Python Library for Model Evaluation

Author:

Buck Baskin @buck@fosstodon.org

Created:

2022-08-26

Updated:

2022-09-13

Parent Design:

designs/formak_v0.md

See Also:

designs/python_ui_demo.md

Status:

Merged

Overview

FormaK aims to combine symbolic modeling for fast, efficient system modelling with code generation to create performant code that is easy to use.

The values (in order) are:

  • Easy to use

  • Performant

The Five Key Elements the library provides to achieve this (see parent) are:

  1. Python Interface to define models

  2. Python implementation of the model and supporting tooling

  3. Integration to scikit-learn to leverage the model selection and parameter tuning functions

  4. C++ and Python to C++ interoperability for performance

  5. C++ interfaces to support a variety of model uses

This design provides the initial implementation of second of the Five Keys “Python implementation of the model and supporting tooling”. This design also prepares for the third of the 5 Keys: “Integration to scikit-learn to leverage the model selection and parameter tuning functions”. At this stage it is helpful to inform the design of the tooling so that it won’t have any big hurdles to the next steps in the design.

Solution Approach

The basic step will be to translate from Sympy to Python (without a sympy dependency). Sympy provides this functionality already, so getting the basics working won’t be too hard. The follow on work to refactor will be important in order to make sure that the library remains easy to use.

The key classes involved are:

  • ui.Model: User interface class encapsulating the information required to define the model

  • py.Model: (new) Class encapsulating the model for running a model efficiently in Python code

To keep things neatly separated, the translation from ui.Model to py.Model will be handled by a separate free function that takes a ui.Model as an argument and returns a py.Model.

Tooling

Along with the py.Model encapsulation, also provide an Extended Kalman Filter implementation to quantify variance (based on best fit of a Kalman Filter to data) and outliers (innovation as a function of variance). This part of the design is more focused on being used with the coming scikit-learn integration.

The key classes involved are:

  • py.Model: (new) Class encapsulating the model for running a model efficiently in Python code

  • py.ExtendedKalmanFilter: (new)

    • Looking ahead to model fitting, characterize model quality, data variance by fitting an EKF

    • Constructor should accept state type, state to state process model (py.Model? ui.Model?), process noise, sensor types, state to sensor models, sensor noise

    • Process Model Function: take in current state, current variance, dt/update time. Return new state, new variance

    • Sensor Model Function: take in current state, current variance, sensor id, sensor reading

These two classes will likely share a lot under the hood because they both want to run Python efficiently; however, they’ll remain independent classes to start for a separation of concerns. The EKF class at this point is more aimed to using it under the hood of the scikit-learn stuff whereas the py.Model class is aimed at the Formak User (easy to use first, performant second).

Notes:

  • Numpy will likely feature heavily here

The Cherry On Top - Transparent Compilation

In addition to merely repackaging the model defined in the ui.Model, this design will integrate with Python compiler tooling (something like Numba/Cython) to write Python in the py.Model class, but JIT compile or C-Compile high use model functions.

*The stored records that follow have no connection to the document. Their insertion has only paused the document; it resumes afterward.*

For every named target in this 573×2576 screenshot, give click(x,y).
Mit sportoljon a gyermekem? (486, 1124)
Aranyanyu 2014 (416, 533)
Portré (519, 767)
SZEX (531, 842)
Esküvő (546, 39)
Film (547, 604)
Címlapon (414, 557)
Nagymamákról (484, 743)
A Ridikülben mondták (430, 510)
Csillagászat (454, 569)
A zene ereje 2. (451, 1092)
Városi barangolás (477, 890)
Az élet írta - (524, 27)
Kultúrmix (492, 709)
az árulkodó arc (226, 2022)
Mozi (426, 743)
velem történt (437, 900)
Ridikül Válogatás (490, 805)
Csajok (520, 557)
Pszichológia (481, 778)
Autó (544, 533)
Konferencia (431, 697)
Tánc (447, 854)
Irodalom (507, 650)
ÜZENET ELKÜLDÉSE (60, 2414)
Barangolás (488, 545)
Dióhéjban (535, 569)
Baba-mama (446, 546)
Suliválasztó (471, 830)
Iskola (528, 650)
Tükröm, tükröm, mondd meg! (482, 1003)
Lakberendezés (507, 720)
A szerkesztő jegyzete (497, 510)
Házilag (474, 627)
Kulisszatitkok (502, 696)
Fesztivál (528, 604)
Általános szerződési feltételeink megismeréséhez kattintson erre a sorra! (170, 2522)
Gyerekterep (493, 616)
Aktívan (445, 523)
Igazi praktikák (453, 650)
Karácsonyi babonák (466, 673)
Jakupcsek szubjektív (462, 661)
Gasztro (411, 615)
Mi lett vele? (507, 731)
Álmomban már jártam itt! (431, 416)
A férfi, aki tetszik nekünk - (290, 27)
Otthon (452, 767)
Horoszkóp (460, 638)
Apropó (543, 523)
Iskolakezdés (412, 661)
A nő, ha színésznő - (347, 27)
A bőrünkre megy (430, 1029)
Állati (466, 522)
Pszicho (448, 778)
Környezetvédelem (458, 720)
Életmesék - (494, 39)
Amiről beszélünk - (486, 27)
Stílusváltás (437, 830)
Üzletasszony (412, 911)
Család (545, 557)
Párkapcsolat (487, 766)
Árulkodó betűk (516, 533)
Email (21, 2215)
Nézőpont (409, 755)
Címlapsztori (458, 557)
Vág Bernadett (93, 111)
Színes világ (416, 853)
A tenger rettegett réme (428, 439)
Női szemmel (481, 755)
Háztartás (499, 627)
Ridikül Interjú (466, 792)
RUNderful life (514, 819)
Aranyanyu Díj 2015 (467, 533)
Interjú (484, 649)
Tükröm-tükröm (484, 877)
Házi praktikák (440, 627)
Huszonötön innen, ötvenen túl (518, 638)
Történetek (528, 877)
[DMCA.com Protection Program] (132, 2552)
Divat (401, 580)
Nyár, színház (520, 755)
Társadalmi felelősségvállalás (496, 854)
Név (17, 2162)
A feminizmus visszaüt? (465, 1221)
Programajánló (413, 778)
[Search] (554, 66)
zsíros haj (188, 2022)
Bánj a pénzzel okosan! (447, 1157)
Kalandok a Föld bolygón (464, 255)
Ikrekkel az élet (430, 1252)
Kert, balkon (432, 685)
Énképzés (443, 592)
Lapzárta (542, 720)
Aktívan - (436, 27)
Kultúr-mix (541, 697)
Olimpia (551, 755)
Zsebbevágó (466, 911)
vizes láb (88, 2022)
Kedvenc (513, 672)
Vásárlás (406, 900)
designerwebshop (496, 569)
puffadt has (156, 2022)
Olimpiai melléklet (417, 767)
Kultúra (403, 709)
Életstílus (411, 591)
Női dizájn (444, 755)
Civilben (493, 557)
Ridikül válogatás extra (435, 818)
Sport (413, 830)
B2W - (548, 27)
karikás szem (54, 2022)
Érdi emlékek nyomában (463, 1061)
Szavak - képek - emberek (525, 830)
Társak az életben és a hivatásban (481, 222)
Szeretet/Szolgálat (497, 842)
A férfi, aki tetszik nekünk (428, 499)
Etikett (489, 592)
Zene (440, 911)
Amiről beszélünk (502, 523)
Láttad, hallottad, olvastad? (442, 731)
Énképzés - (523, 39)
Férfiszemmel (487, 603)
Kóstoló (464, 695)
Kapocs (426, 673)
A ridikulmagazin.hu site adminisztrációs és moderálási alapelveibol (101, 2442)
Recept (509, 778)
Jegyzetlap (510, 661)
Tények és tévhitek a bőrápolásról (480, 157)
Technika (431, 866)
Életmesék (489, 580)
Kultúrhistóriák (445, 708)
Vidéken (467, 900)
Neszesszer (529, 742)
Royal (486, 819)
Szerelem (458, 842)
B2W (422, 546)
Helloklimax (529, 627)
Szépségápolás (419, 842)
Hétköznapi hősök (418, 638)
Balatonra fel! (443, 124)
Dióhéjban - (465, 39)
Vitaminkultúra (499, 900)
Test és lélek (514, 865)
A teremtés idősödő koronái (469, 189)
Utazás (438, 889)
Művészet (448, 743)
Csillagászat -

This will have some trade-offs (increased implementation complexity, increased startup time), but should likely also have some performance benefits especially for longer-running analysis use cases (e.g. running with a long sequence of data).

Notes:

  • Don’t forget the order of the values: easy to use first, performant second. The compiler shouldn’t unnecessarily complicate the interface to the py.Model class

  • The particular compiler will be selected during the project by experimenting with different compilers

  • In the spirit of don’t pay for what you don’t use, this will also motivate the creation of a common configuration pattern. We want to be able to (at conversion time) selectively enable or disable the compilation. Putting some thought into a common configuration pattern will make it easier to reuse in future designs (e.g. selecting configuration about other model optimizations)

  • The configuration should also be able to be disabled automatically if the selected compiler library isn’t available. This will ensure that the dependency on the compiler is optional (but recommended).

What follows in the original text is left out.